(MATERIAL FOR THE TASK):
________________________
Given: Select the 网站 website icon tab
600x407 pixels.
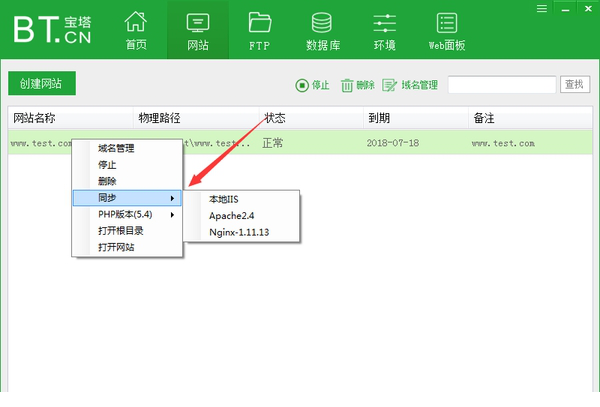Looking at the screenshot, I should tap(198, 29).
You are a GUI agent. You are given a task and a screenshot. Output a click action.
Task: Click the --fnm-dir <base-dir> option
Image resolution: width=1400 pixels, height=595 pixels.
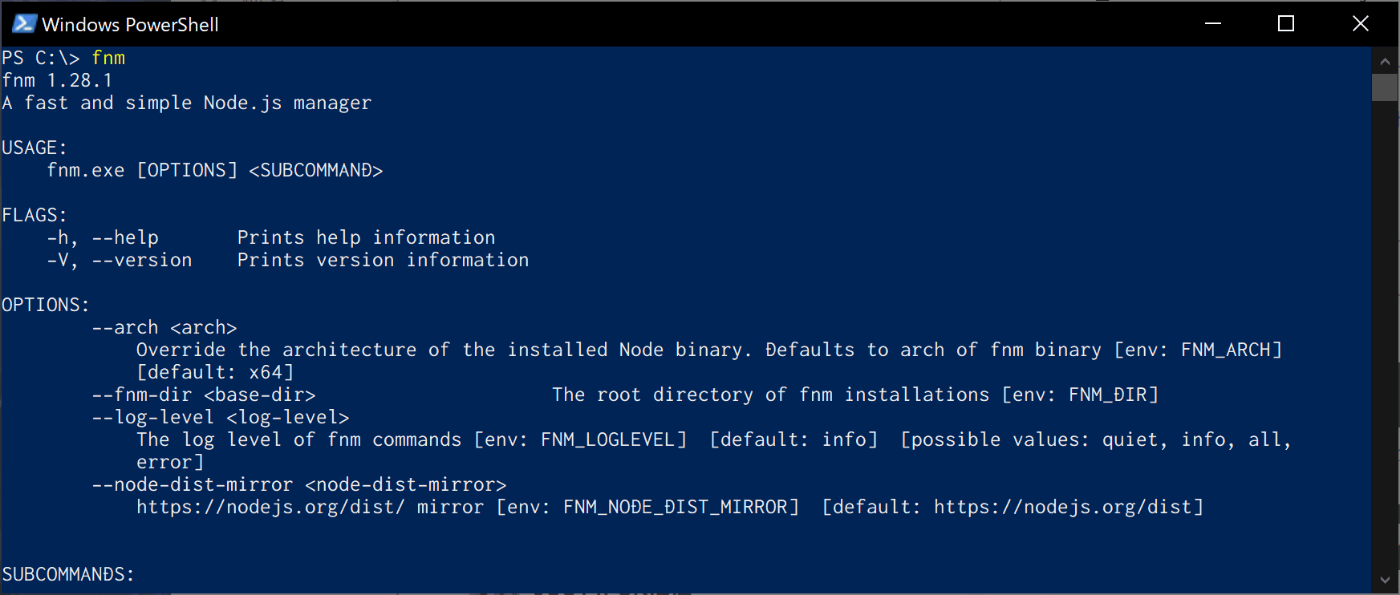(x=203, y=394)
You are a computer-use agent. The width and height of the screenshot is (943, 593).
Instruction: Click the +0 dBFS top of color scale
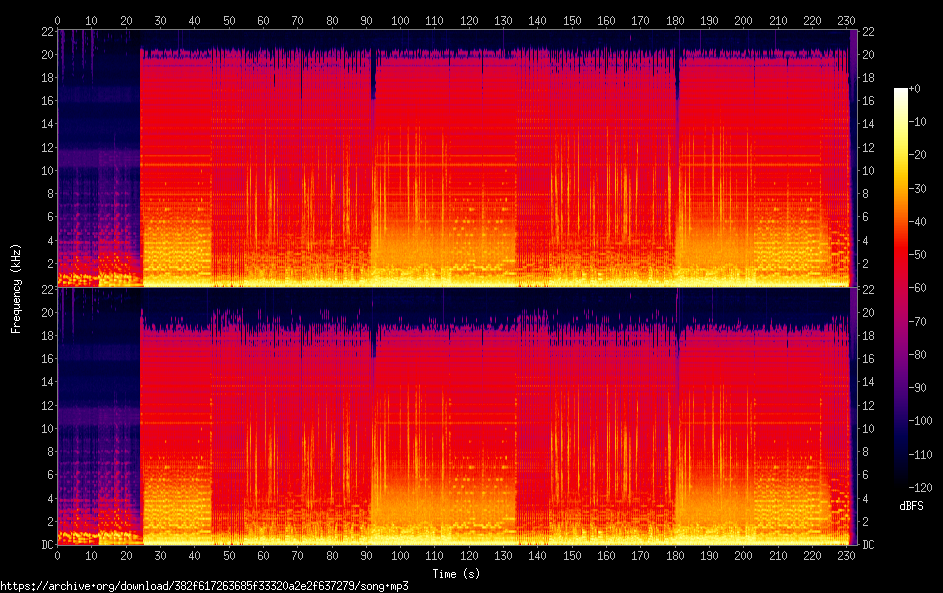click(915, 89)
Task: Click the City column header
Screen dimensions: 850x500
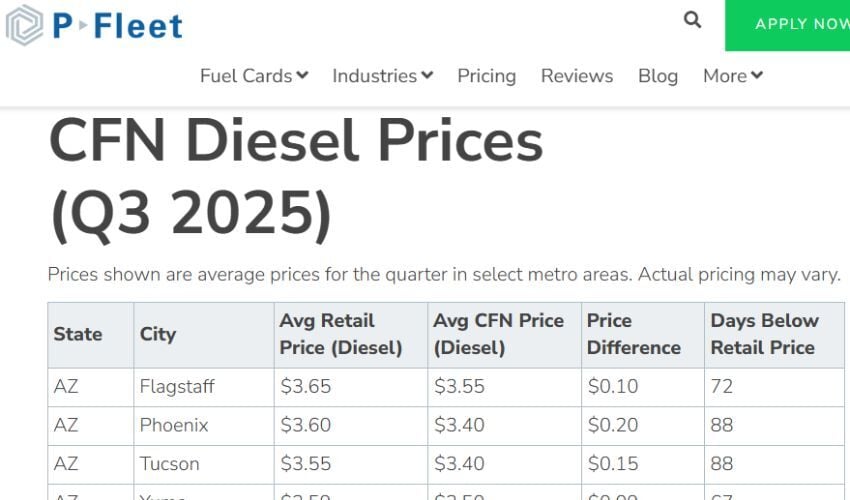Action: (x=158, y=334)
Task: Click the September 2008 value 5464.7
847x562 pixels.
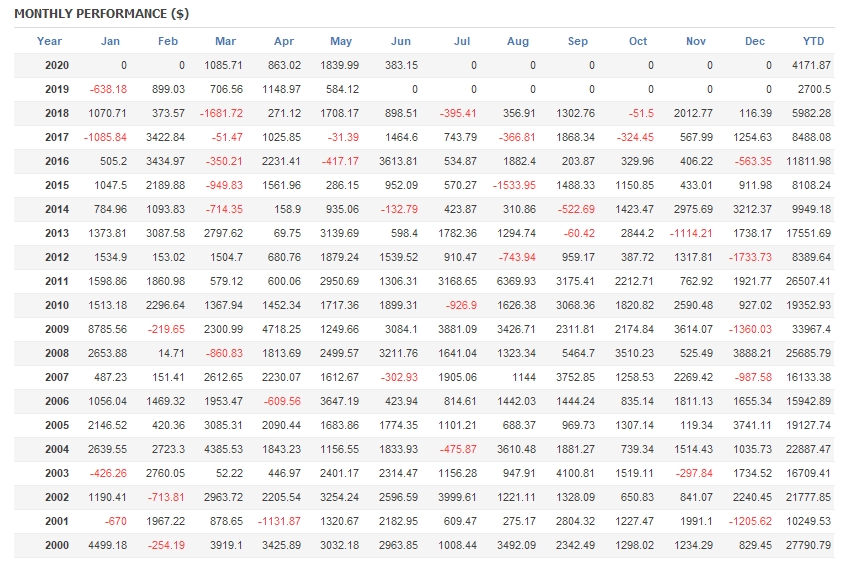Action: click(577, 353)
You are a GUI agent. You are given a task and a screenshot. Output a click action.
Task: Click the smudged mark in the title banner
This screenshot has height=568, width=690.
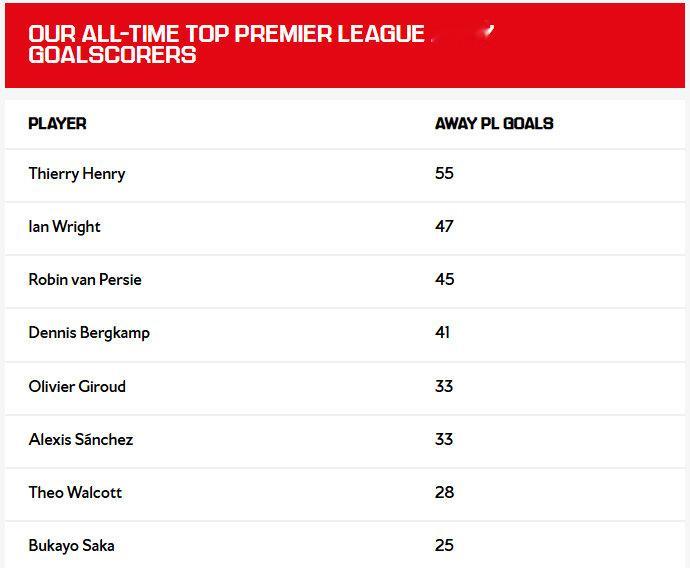tap(463, 33)
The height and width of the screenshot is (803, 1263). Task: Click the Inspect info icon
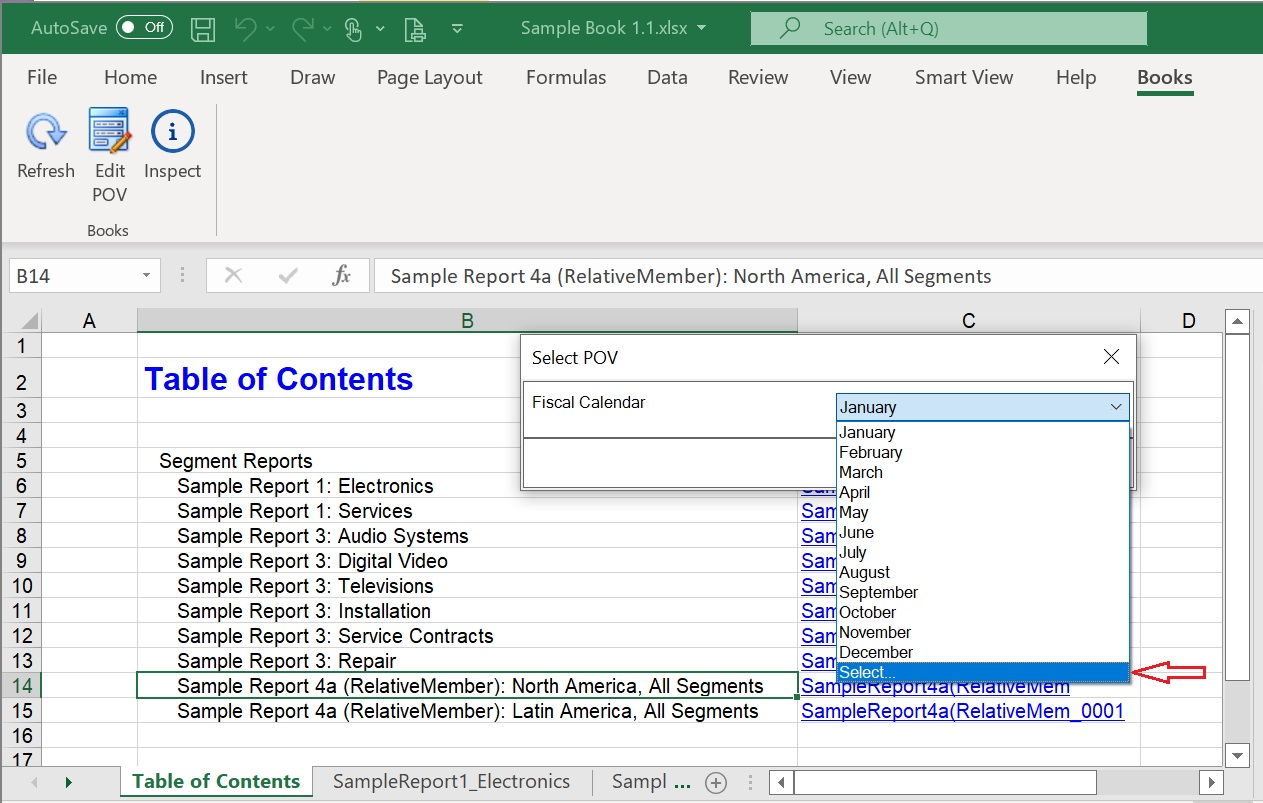[172, 132]
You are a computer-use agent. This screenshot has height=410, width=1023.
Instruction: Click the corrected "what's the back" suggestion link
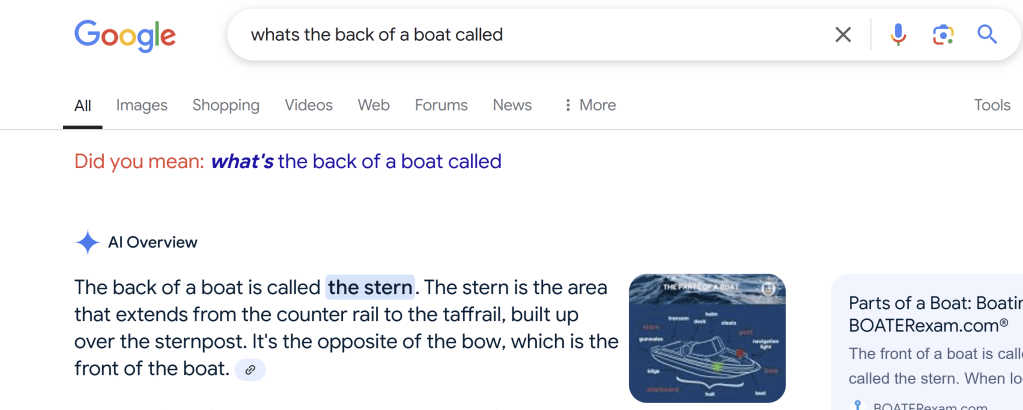(355, 161)
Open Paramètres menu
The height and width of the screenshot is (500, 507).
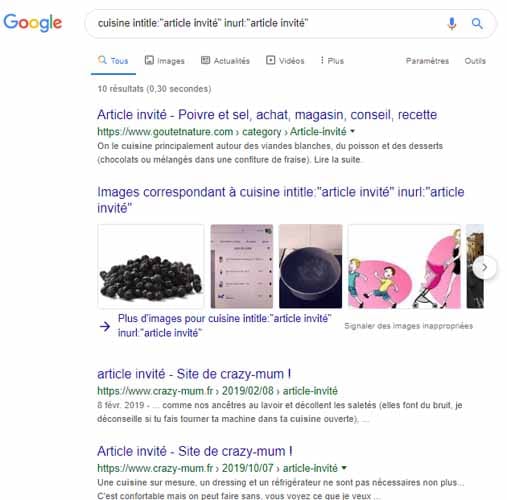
________________________
(WHAT NEEDS TO BE DONE): Lines in the listing above that hold the string "computer" need counting. Please reply with the total only.

(YOUR RESPONSE): 2